A word-for-word restatement of every record is required.

-- Opening Marker --

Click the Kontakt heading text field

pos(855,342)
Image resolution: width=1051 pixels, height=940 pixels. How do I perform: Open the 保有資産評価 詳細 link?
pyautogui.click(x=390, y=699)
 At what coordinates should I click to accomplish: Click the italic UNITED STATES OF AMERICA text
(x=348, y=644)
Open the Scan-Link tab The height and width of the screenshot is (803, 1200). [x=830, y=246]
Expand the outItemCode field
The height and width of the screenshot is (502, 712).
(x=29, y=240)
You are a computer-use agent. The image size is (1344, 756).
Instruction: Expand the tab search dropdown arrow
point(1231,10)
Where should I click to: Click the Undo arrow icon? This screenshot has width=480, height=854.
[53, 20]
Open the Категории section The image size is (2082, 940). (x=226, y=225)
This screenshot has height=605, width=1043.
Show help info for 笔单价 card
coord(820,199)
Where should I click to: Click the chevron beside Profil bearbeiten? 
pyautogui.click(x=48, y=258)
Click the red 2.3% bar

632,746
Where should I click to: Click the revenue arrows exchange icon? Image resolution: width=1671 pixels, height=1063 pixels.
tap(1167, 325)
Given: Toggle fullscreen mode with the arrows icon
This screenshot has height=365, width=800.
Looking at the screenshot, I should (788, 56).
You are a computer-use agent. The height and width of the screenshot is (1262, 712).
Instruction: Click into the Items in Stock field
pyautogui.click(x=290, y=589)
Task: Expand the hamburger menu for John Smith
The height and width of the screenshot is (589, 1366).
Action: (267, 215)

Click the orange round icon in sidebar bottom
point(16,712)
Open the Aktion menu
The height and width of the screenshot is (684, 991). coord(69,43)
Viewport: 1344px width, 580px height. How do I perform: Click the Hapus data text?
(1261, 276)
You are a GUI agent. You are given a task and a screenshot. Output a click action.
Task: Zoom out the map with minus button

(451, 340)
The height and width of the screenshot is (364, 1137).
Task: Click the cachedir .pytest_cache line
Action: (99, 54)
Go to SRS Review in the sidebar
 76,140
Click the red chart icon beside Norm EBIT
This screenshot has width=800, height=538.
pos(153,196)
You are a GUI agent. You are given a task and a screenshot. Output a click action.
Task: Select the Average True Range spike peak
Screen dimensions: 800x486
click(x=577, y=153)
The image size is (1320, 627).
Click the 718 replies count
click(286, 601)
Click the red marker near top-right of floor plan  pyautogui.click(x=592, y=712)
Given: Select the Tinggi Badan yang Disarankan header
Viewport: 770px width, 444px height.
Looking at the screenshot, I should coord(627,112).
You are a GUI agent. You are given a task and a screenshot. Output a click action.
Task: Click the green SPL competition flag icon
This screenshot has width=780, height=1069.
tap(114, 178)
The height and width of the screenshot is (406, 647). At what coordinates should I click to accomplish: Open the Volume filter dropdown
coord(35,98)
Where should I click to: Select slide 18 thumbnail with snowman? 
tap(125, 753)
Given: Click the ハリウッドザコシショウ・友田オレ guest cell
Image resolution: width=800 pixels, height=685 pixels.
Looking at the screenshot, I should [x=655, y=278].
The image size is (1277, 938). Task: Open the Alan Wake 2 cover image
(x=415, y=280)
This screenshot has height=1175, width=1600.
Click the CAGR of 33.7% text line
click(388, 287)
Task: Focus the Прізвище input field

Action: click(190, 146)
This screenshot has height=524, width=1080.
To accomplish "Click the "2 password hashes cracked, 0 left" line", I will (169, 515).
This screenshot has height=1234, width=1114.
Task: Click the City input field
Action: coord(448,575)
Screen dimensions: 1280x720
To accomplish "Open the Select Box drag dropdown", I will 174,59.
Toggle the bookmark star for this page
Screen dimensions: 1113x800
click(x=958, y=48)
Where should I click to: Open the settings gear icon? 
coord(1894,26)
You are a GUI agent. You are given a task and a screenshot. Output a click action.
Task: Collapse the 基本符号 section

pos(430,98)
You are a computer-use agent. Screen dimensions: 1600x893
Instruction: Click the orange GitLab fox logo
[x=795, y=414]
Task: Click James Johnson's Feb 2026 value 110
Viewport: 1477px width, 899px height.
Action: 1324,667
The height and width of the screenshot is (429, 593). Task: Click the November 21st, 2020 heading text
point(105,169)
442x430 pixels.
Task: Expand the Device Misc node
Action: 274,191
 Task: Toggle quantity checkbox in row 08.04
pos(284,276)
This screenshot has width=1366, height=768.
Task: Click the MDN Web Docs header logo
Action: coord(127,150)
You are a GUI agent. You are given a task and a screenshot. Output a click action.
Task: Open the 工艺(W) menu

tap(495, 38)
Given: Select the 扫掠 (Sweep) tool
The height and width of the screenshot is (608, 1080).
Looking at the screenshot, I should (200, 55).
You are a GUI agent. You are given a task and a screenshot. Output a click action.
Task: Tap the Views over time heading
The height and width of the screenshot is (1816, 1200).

-- Closing Marker --

Response to this exercise:
Click the Kontakt heading text field

pos(855,342)
Image resolution: width=1051 pixels, height=940 pixels. How do I perform: Open the 保有資産評価 詳細 link?
pyautogui.click(x=390, y=699)
 At what coordinates should I click to accomplish: Click the italic UNITED STATES OF AMERICA text
(x=348, y=644)
Open the Scan-Link tab The height and width of the screenshot is (803, 1200). [x=830, y=246]
Expand the outItemCode field
The height and width of the screenshot is (502, 712).
(x=29, y=240)
You are a computer-use agent. The image size is (1344, 756).
Instruction: Expand the tab search dropdown arrow
point(1231,10)
Where should I click to: Click the Undo arrow icon? This screenshot has width=480, height=854.
[53, 20]
Open the Категории section The image size is (2082, 940). (x=226, y=225)
This screenshot has height=605, width=1043.
Show help info for 笔单价 card
coord(820,199)
Where should I click to: Click the chevron beside Profil bearbeiten? 
pyautogui.click(x=48, y=258)
Click the red 2.3% bar

632,746
Where should I click to: Click the revenue arrows exchange icon? Image resolution: width=1671 pixels, height=1063 pixels.
tap(1167, 325)
Given: Toggle fullscreen mode with the arrows icon
This screenshot has height=365, width=800.
Looking at the screenshot, I should (788, 56).
You are a computer-use agent. The height and width of the screenshot is (1262, 712).
Instruction: Click into the Items in Stock field
pyautogui.click(x=290, y=589)
Task: Expand the hamburger menu for John Smith
The height and width of the screenshot is (589, 1366).
Action: (267, 215)

Click the orange round icon in sidebar bottom
point(16,712)
Open the Aktion menu
The height and width of the screenshot is (684, 991). coord(69,43)
Viewport: 1344px width, 580px height. How do I perform: Click the Hapus data text?
(1261, 276)
You are a GUI agent. You are given a task and a screenshot. Output a click action.
Task: Zoom out the map with minus button

(451, 340)
The height and width of the screenshot is (364, 1137).
Task: Click the cachedir .pytest_cache line
Action: (99, 54)
Go to SRS Review in the sidebar
 76,140
Click the red chart icon beside Norm EBIT
This screenshot has width=800, height=538.
pos(153,196)
You are a GUI agent. You are given a task and a screenshot. Output a click action.
Task: Select the Average True Range spike peak
Screen dimensions: 800x486
click(x=577, y=153)
The image size is (1320, 627).
Click the 718 replies count
click(286, 601)
Click the red marker near top-right of floor plan  pyautogui.click(x=592, y=712)
Given: Select the Tinggi Badan yang Disarankan header
Viewport: 770px width, 444px height.
Looking at the screenshot, I should coord(627,112).
You are a GUI agent. You are given a task and a screenshot. Output a click action.
Task: Click the green SPL competition flag icon
This screenshot has width=780, height=1069.
tap(114, 178)
The height and width of the screenshot is (406, 647). At what coordinates should I click to accomplish: Open the Volume filter dropdown
coord(35,98)
Where should I click to: Select slide 18 thumbnail with snowman? 
tap(125, 753)
Given: Click the ハリウッドザコシショウ・友田オレ guest cell
Image resolution: width=800 pixels, height=685 pixels.
Looking at the screenshot, I should [x=655, y=278].
The image size is (1277, 938). Task: Open the Alan Wake 2 cover image
(x=415, y=280)
This screenshot has height=1175, width=1600.
Click the CAGR of 33.7% text line
click(388, 287)
Task: Focus the Прізвище input field

Action: click(190, 146)
This screenshot has height=524, width=1080.
To accomplish "Click the "2 password hashes cracked, 0 left" line", I will (169, 515).
This screenshot has height=1234, width=1114.
Task: Click the City input field
Action: coord(448,575)
Screen dimensions: 1280x720
To accomplish "Open the Select Box drag dropdown", I will 174,59.
Toggle the bookmark star for this page
Screen dimensions: 1113x800
click(x=958, y=48)
Where should I click to: Open the settings gear icon? 
coord(1894,26)
You are a GUI agent. You are given a task and a screenshot. Output a click action.
Task: Collapse the 基本符号 section

pos(430,98)
You are a computer-use agent. Screen dimensions: 1600x893
Instruction: Click the orange GitLab fox logo
[x=795, y=414]
Task: Click James Johnson's Feb 2026 value 110
Viewport: 1477px width, 899px height.
Action: 1324,667
The height and width of the screenshot is (429, 593). Task: Click the November 21st, 2020 heading text
point(105,169)
442x430 pixels.
Task: Expand the Device Misc node
Action: 274,191
 Task: Toggle quantity checkbox in row 08.04
pos(284,276)
This screenshot has width=1366, height=768.
Task: Click the MDN Web Docs header logo
Action: coord(127,150)
You are a GUI agent. You are given a task and a screenshot. Output a click action.
Task: Open the 工艺(W) menu

tap(495, 38)
Given: Select the 扫掠 (Sweep) tool
The height and width of the screenshot is (608, 1080).
Looking at the screenshot, I should (200, 55).
You are a GUI agent. You are given a task and a screenshot. Output a click action.
Task: Tap the Views over time heading
The height and width of the screenshot is (1816, 1200).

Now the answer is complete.